1. How well they heat below 20 F, occasionally down to 0 F.
2. Problems 
3. Reliability and maintenance
4. Electricity cost in winter
5. Noise
6. New cost of unit(s) installed
Thanks.


----------



## peakbagger (Feb 12, 2016)

DUMF said:


> 1, How well they heat below 20 F, occasionally down to 0 F. *Noticable decrease in temperature plus frequent defrost cycles *
> 2. Problems *Need to install a roof over the top of the unit to keep snow off. Make sure the unit is on the lee side of a building and well up off the ground. if the coils have snow on them the unit will go into defrost very frequently*
> 3. Reliability and maintenance *No issues yet *
> 4. Electricity cost in winter *I don't keep track as my power is free. The COP drops as the temperature goes down so the power use will go up*
> ...


----------



## DUMF (Feb 12, 2016)

Explain the "defrost cycle" in your unit. Your brand ?
Easier to read if you can separate your reply from the "quote"--thanks.


----------



## DBoon (Feb 12, 2016)

DUMF said:


> 1. How well they heat below 20 F, occasionally down to 0 F.
> 2. Problems
> 3. Reliability and maintenance
> 4. Electricity cost in winter
> ...



I have a Fujisui RLS2H that are equivalent to the Mitsubishi hyperheat models - good to well below 0 degrees F. 
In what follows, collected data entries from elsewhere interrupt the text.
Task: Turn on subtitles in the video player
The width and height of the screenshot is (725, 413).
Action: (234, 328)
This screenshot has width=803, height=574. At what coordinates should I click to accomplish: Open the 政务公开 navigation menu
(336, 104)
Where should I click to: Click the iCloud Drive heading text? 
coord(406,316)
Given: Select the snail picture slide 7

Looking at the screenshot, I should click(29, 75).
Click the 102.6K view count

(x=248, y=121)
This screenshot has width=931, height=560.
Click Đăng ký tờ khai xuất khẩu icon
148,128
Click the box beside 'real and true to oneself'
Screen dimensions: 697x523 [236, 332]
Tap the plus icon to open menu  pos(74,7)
1. They heat very well below 20 F.  I believe mine is rated for 15000 BTU output at 5 degrees F.  It still generates good heat below 0 F, but the house just loses too much heat for it to supply 100% of the demand, so backup (oil furnace) heat kicks on.   The heat coming from the head is very warm, even below 0 F. 

2. No problems aside from a fuse replacement at initial install, ~3 years ago.  
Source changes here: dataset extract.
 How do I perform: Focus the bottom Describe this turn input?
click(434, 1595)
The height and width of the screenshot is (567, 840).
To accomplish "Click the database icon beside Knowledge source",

3. See 2.  Haven't done anything with it aside from cleaning the filter once per year. 

4. I have a solar PV  system with net metering.  Cost is not an issue for me. 

5. Very quiet.  So quiet that you can't hear the outside unit from the inside.  And the inside unit is pretty quiet too.  Noise is a non-issue. 
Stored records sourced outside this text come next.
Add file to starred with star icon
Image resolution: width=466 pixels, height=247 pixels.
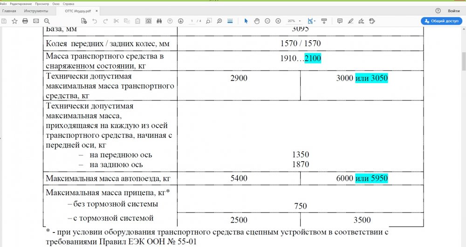[14, 21]
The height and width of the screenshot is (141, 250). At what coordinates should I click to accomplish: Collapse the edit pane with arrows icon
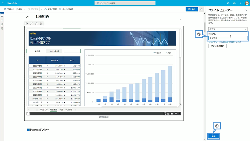[202, 9]
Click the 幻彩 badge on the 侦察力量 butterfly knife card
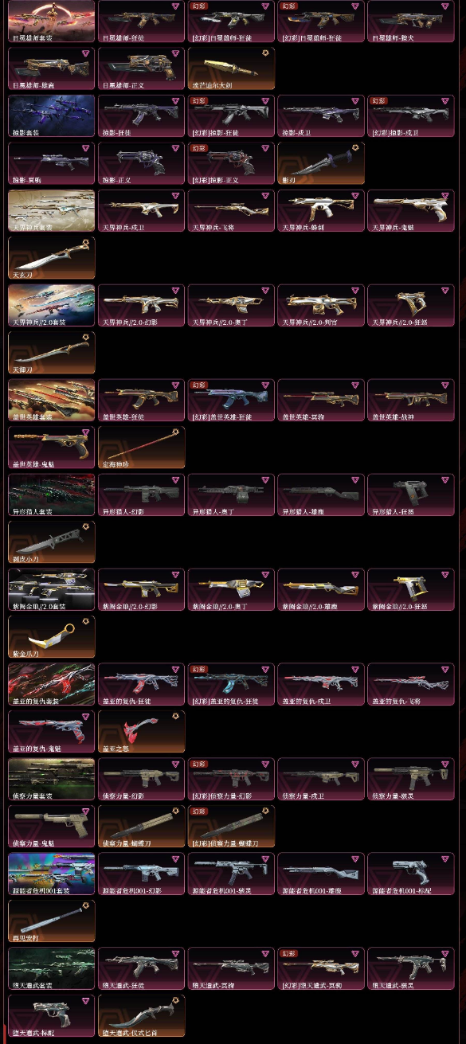The image size is (466, 1044). point(198,811)
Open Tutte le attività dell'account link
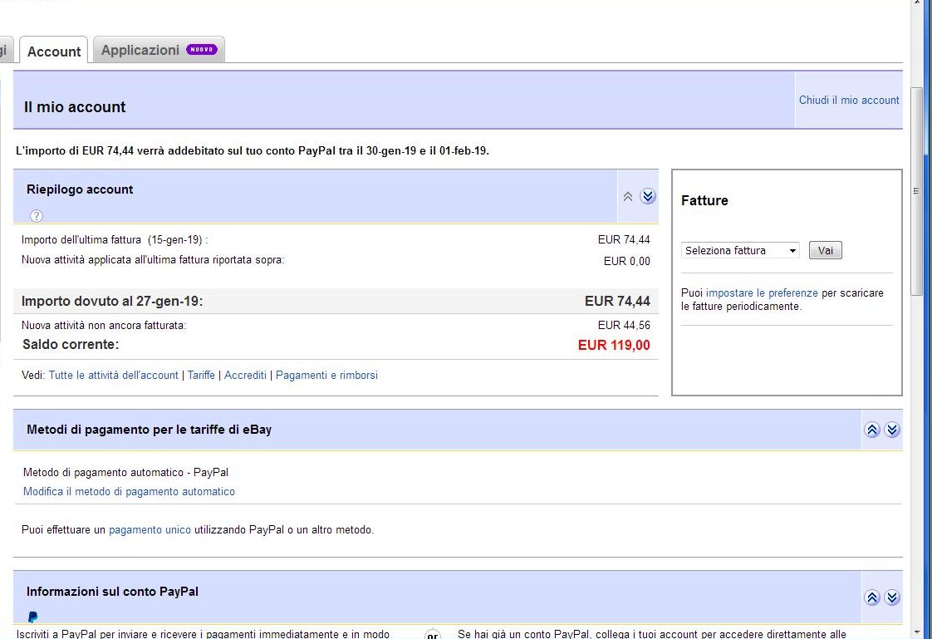Viewport: 932px width, 639px height. [114, 376]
6. I paid $3200 for mine, installed.  Some quoted me $4500.  I found someone willing to install it for a markup of ~$1400 for 2/3 of a days work - it was a simple install. The installer was very happy.


----------



## peakbagger (Feb 12, 2016)

When the outdoor coils ice up, the unit runs backwards in air conditioning mode. This stops the heat indoors but doesn't really throw off cold air. This mode heats up the outdoor coil and melts off the ice build up. How often the coils ice up is dependent on the temperature and relatively humidity. If it a cold but clear day, it doesn't happen that often but when its foggy out or snowing, it can happen often. If there is snow blowing on the unit, the coils are going to freeze more often and the unit will defrost more often. There are baffles that can be installed to deflect snow away from the coils. When Bangor Hydro rolled out cold climate mini splits a few years ago they did a lot of training to make sure that the outdoor units where installed properly but some weren't and some folks were unhappy. Hopefully Efficiency Vermont is going to be doing similar training. I put up a removable 45 degree pitch roof up over mine the first winter and ended up leaving it in place year round. The unit is on the lee side of the house from the prevailing wind and rarely gets snow on it except in windy storms. My unit is up off the ground at least 4', many get installed lower as they look better but you really need to keep it above a typical winter snow depth.  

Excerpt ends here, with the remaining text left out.